Elle dérange, la personne bisexuelle, comme la métisse. Surtout les fanatiques de l’identitaire. Pour eux, elle n’est jamais du bon côté, toujours louche, dans l’entre-deux, mauvais genre ou mauvais sang. Batarde. Voilà pourquoi, le 23 septembre est depuis 1999 la journée de la visibilité des bisexuels – the Bi-visibility Day.
Ce jour-là, les défenseurs de la cause « Bi » rappellent combien elle est toujours déconsidérée, tant par ceux qui rejettent les homosexuels que par certains mouvements gays. En France, l’association Bi’Cause – qui appelle à manifester le 23 – a été créée en 1997 par un groupe de femmes qui « ne se reconnaissaient pas sous les dénominations « hétérosexuel » ou « homosexuel » et se trouvaient exclues des groupes gays et lesbiens de l’époque. »
Voilà pourquoi la bisexualité gène. Elle interpelle les classifications courantes de l’anthropologie, la psychologie, la philosophie, la sexologie, la morale. Elle redistribue les cartes du jeu amoureux, elle interpelle la rigueur des identités, elle entretient le flou, elle cultive la fantaisie. Elle nous révèle que l’homosexualité comme l’hétérosexualité ne sont pas nées, programmées, définitives – des « essences ».

*-*-*

Dans le texte sur la bisexualité, depuis quelle année le 23 septembre est-il la journée de la visibilité des bisexuels ? Répondez, s'il vous plaît, en une phrase. Vous n'avez pas besoin des enregistrements.

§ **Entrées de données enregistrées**
*-*-*

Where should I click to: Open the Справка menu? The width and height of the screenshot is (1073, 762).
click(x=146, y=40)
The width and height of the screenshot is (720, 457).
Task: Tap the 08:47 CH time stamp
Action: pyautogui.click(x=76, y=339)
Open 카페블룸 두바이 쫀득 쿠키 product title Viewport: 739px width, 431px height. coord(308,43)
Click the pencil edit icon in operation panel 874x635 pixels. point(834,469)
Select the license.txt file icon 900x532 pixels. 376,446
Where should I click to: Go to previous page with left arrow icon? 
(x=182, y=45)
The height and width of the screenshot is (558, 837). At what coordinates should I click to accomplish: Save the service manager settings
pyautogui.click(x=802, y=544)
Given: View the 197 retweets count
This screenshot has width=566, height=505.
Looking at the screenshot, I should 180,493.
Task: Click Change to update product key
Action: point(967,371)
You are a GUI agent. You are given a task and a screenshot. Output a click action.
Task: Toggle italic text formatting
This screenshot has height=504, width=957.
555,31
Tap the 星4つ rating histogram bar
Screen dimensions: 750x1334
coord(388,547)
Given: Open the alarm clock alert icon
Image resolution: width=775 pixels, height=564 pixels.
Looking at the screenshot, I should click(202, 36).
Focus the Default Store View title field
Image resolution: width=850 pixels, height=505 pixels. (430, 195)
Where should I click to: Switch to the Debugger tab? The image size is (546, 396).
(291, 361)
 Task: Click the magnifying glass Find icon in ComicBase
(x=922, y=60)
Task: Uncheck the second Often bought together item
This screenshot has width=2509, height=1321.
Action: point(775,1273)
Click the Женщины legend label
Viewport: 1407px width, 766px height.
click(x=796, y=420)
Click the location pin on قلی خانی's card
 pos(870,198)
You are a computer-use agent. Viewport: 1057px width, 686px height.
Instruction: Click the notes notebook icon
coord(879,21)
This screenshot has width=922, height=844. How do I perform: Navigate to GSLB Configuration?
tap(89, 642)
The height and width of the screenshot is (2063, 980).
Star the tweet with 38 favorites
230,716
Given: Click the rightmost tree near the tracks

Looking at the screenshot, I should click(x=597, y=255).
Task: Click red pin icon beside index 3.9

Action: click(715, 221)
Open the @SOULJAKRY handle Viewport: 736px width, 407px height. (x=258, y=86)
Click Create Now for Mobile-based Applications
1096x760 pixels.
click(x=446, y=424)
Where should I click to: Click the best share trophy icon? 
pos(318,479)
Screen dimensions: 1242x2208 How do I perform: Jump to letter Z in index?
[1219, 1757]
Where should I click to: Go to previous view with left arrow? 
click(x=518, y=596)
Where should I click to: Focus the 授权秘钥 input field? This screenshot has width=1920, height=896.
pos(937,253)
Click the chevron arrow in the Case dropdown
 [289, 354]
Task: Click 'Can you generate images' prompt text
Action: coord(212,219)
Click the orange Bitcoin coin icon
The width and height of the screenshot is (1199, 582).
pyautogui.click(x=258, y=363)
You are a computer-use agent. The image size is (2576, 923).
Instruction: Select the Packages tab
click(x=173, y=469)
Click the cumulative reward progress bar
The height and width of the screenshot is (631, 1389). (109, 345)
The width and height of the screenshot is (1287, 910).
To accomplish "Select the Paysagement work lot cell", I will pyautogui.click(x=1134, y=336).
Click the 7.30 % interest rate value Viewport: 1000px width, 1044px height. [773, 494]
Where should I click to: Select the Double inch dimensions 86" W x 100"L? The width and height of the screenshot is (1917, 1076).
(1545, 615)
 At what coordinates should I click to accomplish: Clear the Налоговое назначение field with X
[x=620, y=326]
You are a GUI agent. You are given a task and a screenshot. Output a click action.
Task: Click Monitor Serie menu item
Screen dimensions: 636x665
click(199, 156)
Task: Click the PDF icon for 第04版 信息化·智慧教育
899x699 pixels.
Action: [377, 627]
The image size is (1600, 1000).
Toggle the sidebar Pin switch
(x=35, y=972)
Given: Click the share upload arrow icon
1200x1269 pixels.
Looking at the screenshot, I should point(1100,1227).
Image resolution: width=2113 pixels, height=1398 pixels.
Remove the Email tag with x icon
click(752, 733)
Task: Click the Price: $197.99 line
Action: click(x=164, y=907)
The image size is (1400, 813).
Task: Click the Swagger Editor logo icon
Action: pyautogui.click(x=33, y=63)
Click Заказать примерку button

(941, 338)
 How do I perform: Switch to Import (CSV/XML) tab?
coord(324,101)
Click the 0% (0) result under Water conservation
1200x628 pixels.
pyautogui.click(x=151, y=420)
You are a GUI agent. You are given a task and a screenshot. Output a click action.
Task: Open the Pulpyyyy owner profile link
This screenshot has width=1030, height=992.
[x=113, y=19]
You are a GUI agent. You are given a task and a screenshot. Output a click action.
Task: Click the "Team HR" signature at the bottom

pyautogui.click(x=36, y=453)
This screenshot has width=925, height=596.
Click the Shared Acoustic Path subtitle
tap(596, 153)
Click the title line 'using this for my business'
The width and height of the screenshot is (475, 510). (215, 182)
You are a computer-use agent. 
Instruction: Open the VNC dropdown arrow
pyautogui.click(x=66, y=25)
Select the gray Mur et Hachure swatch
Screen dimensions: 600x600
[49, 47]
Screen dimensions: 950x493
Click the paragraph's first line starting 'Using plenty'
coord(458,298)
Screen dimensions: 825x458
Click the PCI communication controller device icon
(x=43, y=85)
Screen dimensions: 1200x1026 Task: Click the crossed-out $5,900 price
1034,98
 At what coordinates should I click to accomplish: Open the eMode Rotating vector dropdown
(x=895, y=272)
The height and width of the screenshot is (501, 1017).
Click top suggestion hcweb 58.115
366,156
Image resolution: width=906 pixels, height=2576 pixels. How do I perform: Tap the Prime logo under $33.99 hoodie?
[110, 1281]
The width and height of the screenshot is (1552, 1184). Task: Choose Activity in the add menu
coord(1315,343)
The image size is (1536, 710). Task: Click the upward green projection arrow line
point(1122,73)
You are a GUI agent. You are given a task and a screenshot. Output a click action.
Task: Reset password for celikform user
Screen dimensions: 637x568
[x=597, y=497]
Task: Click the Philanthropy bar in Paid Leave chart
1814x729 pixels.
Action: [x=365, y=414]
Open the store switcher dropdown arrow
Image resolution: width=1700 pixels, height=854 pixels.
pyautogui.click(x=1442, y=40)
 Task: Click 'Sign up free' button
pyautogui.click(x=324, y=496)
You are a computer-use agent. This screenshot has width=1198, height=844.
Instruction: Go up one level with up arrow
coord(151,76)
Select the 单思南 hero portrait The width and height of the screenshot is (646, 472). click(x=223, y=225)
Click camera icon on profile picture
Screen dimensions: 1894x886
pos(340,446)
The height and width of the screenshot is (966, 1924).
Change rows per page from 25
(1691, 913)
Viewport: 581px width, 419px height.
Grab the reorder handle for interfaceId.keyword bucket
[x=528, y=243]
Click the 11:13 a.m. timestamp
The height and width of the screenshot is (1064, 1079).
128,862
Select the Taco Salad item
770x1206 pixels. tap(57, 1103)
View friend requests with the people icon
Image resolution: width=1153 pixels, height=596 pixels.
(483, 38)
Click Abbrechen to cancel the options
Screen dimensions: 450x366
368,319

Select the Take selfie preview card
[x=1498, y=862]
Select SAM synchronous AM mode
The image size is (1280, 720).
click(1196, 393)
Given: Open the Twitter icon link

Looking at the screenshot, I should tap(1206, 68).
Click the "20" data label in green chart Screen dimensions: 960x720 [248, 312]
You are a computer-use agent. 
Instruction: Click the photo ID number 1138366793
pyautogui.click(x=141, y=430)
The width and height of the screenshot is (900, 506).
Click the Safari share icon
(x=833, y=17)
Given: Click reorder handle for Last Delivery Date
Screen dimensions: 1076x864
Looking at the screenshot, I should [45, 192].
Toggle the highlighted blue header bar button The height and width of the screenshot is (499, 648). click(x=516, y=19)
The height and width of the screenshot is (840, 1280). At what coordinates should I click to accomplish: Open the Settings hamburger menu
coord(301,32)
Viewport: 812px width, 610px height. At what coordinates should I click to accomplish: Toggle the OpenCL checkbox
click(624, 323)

*-*-*

§ **Tâche accomplie**
Le 23 septembre est la journée de la visibilité des bisexuels depuis 1999.